Based on data collected from hospitals in three states, black men who had their prostates removed were more likely to need blood transfusions, stay in the hospital longer and die while hospitalized compared to white men.
They also had lower quality of care, the research suggested. Compared to whites, black men were 27 percent less likely to have their surgery at a hospital that routinely removes prostates and 33 percent less likely to be seen by a surgeon experienced in the procedure, known as radical prostatectomy.
According to the American Cancer Society, over 241,000 men will be diagnosed with prostate cancer in the U.S. in 2012, and over 28,000 will die from it.

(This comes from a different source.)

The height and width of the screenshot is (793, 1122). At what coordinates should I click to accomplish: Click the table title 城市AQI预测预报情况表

Black men seem to be disproportionately represented in both of those numbers. They are 59 percent more likely to develop prostate cancer and more than twice as likely to die from it compared to white men, according to earlier research.
"There seems to be some event that happens after diagnosis that leads to worse outcomes," said Dr. Daniel Barocas, the study's lead author and an assistant professor of urologic surgery at Vanderbilt University in Nashville, Tennessee.

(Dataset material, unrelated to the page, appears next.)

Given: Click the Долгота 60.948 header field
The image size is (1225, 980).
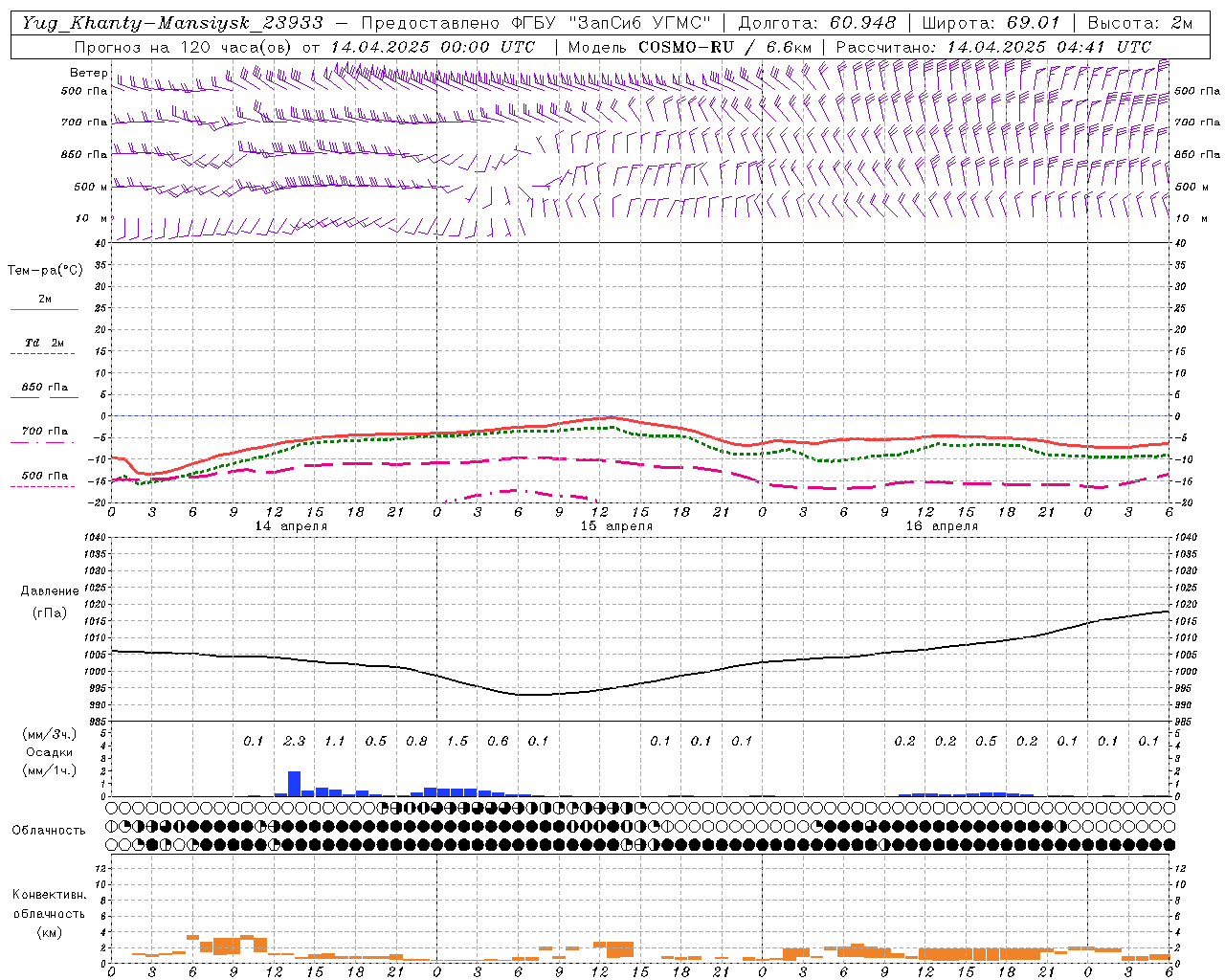Looking at the screenshot, I should (817, 23).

It could be that black men choose different or less aggressive treatments than white men, said Barocas. He and his team decided to look specifically at whether quality of care differs by race.
The researchers consulted information on 105,972 adult men who had their prostates removed because of cancer at hospitals in Florida, Maryland and New York between 1996 and 2007.
Of those, 81,112 patients were white and 14,006 were black.
Because the number of surgeries performed at a hospital or by a surgeon can be used as a measure of procedure quality, the researchers compared the experience level of the hospitals and doctors that treated white and black men.
For this study, a hospital was considered "high volume" if it did about two surgeries per month or more, while surgeons were considered experienced if they did about one per month.
The researchers found that 59 percent of black men in the study went to a high-volume surgeon, compared to 70 percent of white men.
And 66 percent of black men were treated at experienced hospitals, versus 74 percent of white men.
SOLVING THE PROBLEM
In The Journal of Urology, the researchers write that while the worse outcomes weren't directly tied to the hospitals or surgeons, black men who went to high-volume hospitals and surgeons seemed less likely to have complications than those who went to less experienced ones.
Barocas told Reuters Health that two possible solutions could be to send patients to regional hospitals that then perform a large number of the surgeries, or to send experienced surgeons to community hospitals.
But, he noted, black men in the study who went to the high-volume hospitals and surgeons were still at greater risk of complications than white men.
He said there seem to be other differences based on race, such as how men's cancers progress and economic factors.
"I have a suspicion what we're detecting is an access issue and an economic issue," said Barocas. "Those problems probably need to be addressed at a level beyond the healthcare system in terms of a policy point of view."
In the U.S., a radical prostatectomy can cost up to $14,000.
Typically, the surgery is performed on younger people who have a long life expectancy and aggressive cancer, according to Dr. Mani Menon, director of the Vattikuti Urology Institute at the Henry Ford Health System in Detroit who wasn't involved in the new study.
"People who have a life expectancy of 10 to 15 years and have early stage prostate cancer do not need surgery or radiation," he told Reuters Health.
The ACS estimates that one in six American men will be diagnosed with prostate cancer at some point.